The circular economy assumes finite rather than unlimited resources – and goes back to the "space economy" model. It is more relevant today than ever before.
The earth is a closed sphere. To illustrate this idea, the economist Kenneth Boulding coined the metaphor of the “spaceman economy” as early as 1966: in this economy, the earth becomes a single spaceship on which the supplies that the crew can tap or pollute are limited. In such an ecological system, we must find a way to ensure the continuous reproduction of natural resources and materials.
Contrary to an economic model that understands resources as infinitely available, consumption and production for our daily demands should be minimized in the “spaceman economy”. Thus, the concept of the circular economy came into being, and is defined as an economy that is restorative and regenerative by intention and design. The value of products, materials and resources is to be preserved as long as possible and the amount of waste should be minimized. In addition, the consumption of finite natural resources should gradually be reduced. The key principles of a circular economy are thus to reduce consumption of natural resources, and reuse materials before recycling them.
The nature of global challenges we are facing today, such as resource scarcity and climate change, underlines the benefits of shifting from the current linear economy – produce, use, dispose – to a circular economy. Furthermore, a circular economy aims to redefine growth, focusing on positive society-wide merits: waste and pollution are to be reduced and the scarcity of resources, boosted by increasing demand due to population growth and economic developments, is to be mitigated. In addition, socially responsible and sustainable consumption patterns are to be fostered and eco-friendly innovation and technology are promoted to facilitate new circular business models. The European Union (EU) estimates that the transition to a circular economy can add 0.5% to GDP growth by 2030 and create 700 000 new jobs.
The “European Green Deal“ comprises a number of political initiatives and is one element of the fiscal stimulus package adopted by the European Commission to alleviate the consequences of the corona pandemic. The overall goal is to make the union climate-neutral by 2050, which includes measures and investments in resource efficiency and a clean and circular economy. As an integral part of the Green Deal, the “Circular Economy Action Plan“ aims to reduce and reuse materials before recycling them, with a focus on resource-intensive sectors.
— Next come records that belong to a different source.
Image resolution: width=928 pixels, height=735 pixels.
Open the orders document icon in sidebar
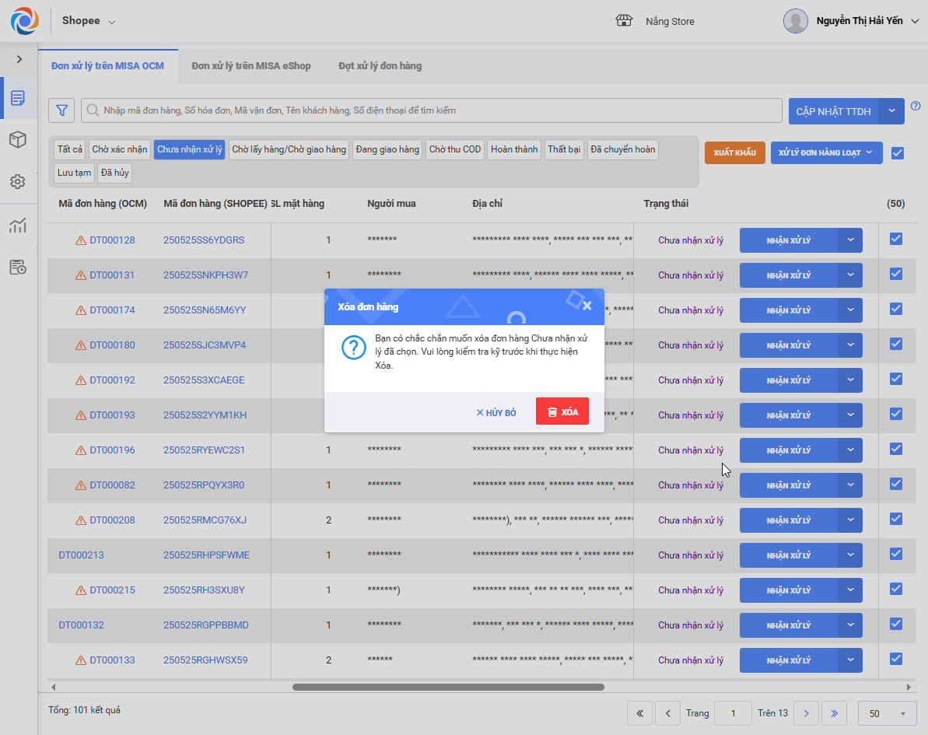(x=18, y=98)
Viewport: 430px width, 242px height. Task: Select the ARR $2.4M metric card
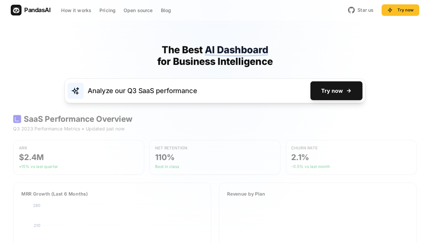79,157
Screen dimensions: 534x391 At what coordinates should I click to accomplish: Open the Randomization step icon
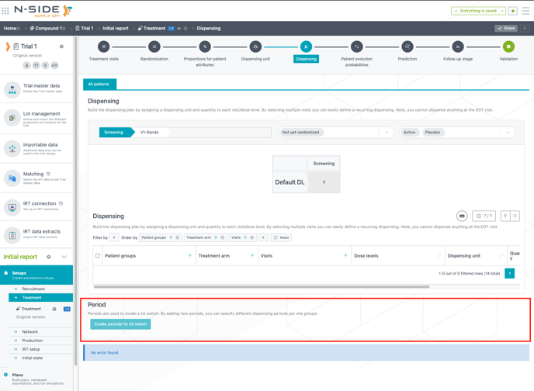(x=154, y=47)
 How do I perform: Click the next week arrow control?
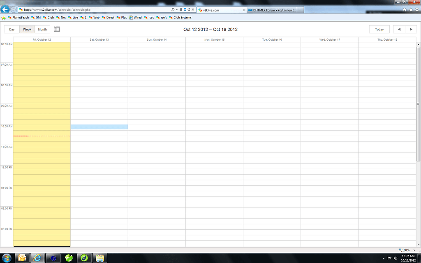click(410, 29)
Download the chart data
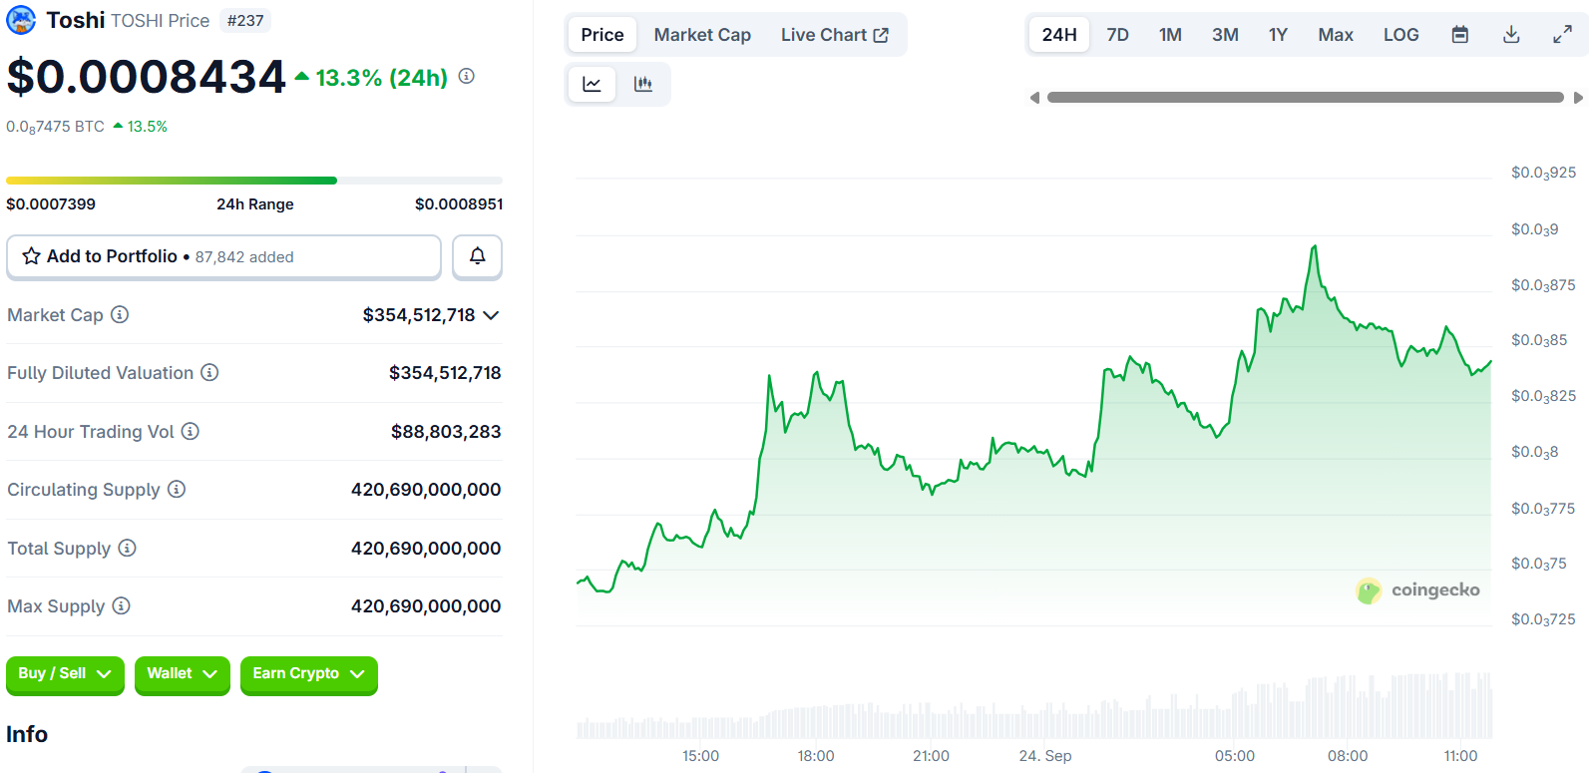 coord(1511,35)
The action plan focuses primarily on electronic goods, textiles, plastics and construction. It highlights the need for the “right to repair“ of electronic goods and calls for mandatory requirements on the recyclability of plastics, with particular attention to the labeling of bio-based and biodegradable plastics. In addition, the plan requires a new textile strategy that promotes the reuse of textiles as well as a strategy for a sustainable environment, with potential revision of material recovery targets.
At present, only 12% of secondary materials and resources in the EU are returned to the economy after use. Hence, there is huge growth potential for companies offering products and services that benefit from the transition to a circular economy. For example, the EU “Circular Economy Action Plan” reiterates that by 2030 all packaging on the EU market must be reusable or recyclable in an economically viable way. Also, waste management and recycling companies play a vital role in ensuring that waste is disposed of professionally and in the most environmentally friendly way possible, and in reducing the need for raw materials. As the circular economy topic relates to many supply chains and production processes, we aim to provide a balanced investment selection covering various sectors.